Dengan lahir dan tumbuhnya para wirausaha atau entrepreneur muda, selain pasar domestik dapat dimanfaatkan dengan optimal, tapi juga untuk melakukan ekspansi ke negara lain.

Sesuatu yang penting, mengingat Indonesia ada dalam free trade agreement dengan sejumlah negara, yang memungkinkan negara-negara di dalam perjanjian itu meleburkan batas teritorial, menyatu dalam pasar bersama.

Konsekuensinya, arus barang dan jasa yang bebas merupakan kemestian. Selain itu, negara-negara atau kawasan dalam perjanjian dagang juga membebaskan arus investasi, modal dan tenaga terampil.

Kenyataan ini membutuhkan kemampuan bangsa kita untuk terus adaptif, bila tak mau hanya sekadar atau terus menjadi pasar potensial negara lain, bahkan menjadi penonton.

Lahirnya entrepreneurs handal, selain krusial dalam persaingan antarnegara atau kawasan, pada konteks lebih jauh, akan memberikan kontribusi positif bagi penerimaan devisa negara, seiring meningkatnya neraca ekspor terhadap nilai impor.

Kedua, memaksimalkan pengelolaan potensi daerah. Dengan semakin meningkatnya jumlah entrepreneur, berbagai potensi di daerah yang sebelumnya cenderung diabaikan, akan menjadi terkelola dengan optimal.

Bertambahnya jumlah entrepreneur juga dapat mengubah kebiasaan dari eksportir bahan baku atau raw material, menjadi negara yang memproduksi produk jadi. Sehingga rantai produksi lebih panjang, dan menyerap lebih banyak lapangan pekerjaan.

Ketiga, menyikapi bonus demografi. Kondisi di mana penduduk usia produktif (15-64 tahun) akan lebih besar dibanding usia nonproduktif (65 tahun ke atas dan 15 tahun ke bawah). Usia produktif proporsinya akan lebih dari 60 persen, dari total jumlah penduduk Indonesia.

Kementerian Komunikasi dan Informatika menyebut bonus demografi di Indonesia puncaknya ada pada 2030 hingga 2040. Itu artinya, jumlah usia angkatan kerja akan menjadi sangat dominan.

Tentu saja ini merupakan suatu berkah. Melimpahnya jumlah penduduk usia kerja atau produktif akan menguntungkan dari sisi pembangunan yang dapat memacu pertumbuhan ekonomi ke tingkat lebih tinggi.

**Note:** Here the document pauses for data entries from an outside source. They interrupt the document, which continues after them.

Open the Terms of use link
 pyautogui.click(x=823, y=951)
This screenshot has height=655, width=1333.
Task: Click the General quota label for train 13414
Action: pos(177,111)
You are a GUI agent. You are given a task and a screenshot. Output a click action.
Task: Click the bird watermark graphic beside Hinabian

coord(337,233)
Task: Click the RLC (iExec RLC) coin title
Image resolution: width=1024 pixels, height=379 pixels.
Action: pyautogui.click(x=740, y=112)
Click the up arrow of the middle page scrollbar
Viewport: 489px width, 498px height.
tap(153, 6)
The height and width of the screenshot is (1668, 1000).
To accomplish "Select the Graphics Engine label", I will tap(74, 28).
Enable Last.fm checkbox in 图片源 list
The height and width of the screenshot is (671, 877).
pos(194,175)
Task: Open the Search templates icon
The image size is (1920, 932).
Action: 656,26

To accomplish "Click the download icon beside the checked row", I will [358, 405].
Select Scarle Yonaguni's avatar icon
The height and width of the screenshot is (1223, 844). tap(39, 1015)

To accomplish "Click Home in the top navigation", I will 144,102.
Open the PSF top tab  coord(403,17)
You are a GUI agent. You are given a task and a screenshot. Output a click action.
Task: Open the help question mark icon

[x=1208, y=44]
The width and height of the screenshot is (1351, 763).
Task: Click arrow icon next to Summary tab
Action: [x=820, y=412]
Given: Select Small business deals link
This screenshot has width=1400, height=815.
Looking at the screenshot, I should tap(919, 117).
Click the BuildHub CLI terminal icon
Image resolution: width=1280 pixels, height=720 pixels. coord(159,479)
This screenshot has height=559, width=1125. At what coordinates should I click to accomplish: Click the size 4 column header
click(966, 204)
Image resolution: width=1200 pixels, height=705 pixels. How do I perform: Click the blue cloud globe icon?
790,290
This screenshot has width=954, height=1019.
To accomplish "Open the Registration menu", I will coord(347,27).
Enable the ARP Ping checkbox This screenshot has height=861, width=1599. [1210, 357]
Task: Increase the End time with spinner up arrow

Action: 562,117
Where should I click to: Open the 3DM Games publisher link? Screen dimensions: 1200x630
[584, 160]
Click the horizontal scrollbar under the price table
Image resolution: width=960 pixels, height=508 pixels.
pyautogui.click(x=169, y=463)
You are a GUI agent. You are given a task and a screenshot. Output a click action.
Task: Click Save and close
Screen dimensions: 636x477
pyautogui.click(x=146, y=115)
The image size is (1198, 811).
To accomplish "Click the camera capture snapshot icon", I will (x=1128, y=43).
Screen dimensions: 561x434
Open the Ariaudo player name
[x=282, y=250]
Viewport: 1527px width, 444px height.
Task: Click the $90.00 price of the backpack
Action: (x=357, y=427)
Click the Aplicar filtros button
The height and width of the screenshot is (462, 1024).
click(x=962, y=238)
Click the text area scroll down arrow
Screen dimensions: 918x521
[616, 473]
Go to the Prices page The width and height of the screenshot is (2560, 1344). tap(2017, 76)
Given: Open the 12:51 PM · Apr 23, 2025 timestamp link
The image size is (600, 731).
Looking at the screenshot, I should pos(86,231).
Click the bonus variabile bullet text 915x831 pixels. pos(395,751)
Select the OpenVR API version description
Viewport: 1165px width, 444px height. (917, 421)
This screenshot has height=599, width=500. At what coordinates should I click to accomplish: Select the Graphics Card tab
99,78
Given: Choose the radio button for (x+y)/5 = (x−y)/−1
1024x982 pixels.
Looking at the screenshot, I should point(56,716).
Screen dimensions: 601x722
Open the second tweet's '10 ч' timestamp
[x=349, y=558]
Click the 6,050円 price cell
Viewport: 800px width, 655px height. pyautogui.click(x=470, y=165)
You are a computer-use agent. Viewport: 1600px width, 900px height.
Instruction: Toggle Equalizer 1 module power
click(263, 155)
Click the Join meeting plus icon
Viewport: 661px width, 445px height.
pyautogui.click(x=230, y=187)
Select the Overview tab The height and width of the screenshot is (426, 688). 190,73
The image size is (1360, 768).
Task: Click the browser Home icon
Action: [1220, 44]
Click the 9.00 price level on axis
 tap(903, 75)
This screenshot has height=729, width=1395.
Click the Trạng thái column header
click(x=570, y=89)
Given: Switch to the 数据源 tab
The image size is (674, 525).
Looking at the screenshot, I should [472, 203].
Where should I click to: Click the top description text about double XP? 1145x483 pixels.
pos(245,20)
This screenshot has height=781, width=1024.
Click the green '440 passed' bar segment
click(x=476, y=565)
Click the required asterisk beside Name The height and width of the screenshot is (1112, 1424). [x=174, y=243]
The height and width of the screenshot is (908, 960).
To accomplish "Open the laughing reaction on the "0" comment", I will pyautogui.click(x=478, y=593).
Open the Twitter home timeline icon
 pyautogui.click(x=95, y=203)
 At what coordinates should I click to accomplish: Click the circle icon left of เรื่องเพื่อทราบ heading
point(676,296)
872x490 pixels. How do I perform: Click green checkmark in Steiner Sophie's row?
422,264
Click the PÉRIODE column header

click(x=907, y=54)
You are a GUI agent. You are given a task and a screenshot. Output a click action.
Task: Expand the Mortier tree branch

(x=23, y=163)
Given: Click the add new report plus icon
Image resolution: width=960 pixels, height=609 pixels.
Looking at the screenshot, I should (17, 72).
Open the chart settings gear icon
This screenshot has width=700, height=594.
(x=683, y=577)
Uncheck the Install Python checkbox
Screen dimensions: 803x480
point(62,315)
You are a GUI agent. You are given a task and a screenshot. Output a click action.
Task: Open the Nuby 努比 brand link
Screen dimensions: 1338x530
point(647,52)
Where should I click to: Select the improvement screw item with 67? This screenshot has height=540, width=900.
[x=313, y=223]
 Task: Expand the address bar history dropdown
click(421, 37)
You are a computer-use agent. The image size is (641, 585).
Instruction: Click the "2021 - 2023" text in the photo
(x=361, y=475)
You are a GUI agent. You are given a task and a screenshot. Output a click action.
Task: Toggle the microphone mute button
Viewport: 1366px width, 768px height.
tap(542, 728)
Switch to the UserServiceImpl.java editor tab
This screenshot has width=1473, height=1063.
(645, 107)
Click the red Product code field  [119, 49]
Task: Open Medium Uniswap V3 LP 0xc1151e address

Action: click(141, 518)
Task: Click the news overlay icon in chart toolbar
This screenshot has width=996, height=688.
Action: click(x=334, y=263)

Bila skenario itu berjalan atau yang terjadi, tentu implikasinya adalah meningkatkannya kesejahteraan masyarakat secara keseluruhan.

Namun berkah ini bisa berbalik menjadi bencana jika bonus ini justru diabaikan atau tidak diantisipasi. Masalah yang paling nyata adalah terkait ketersedian lapangan pekerjaan.

Sebab yang kerap menjadi pertanyaan adalah apakah negara kita mampu menyediakan lapangan pekerjaan untuk menampung lonjakan penduduk usia produktif itu? Bila iya, mampukah sumber daya manusia yang ada kompetitif atau berdaya saing?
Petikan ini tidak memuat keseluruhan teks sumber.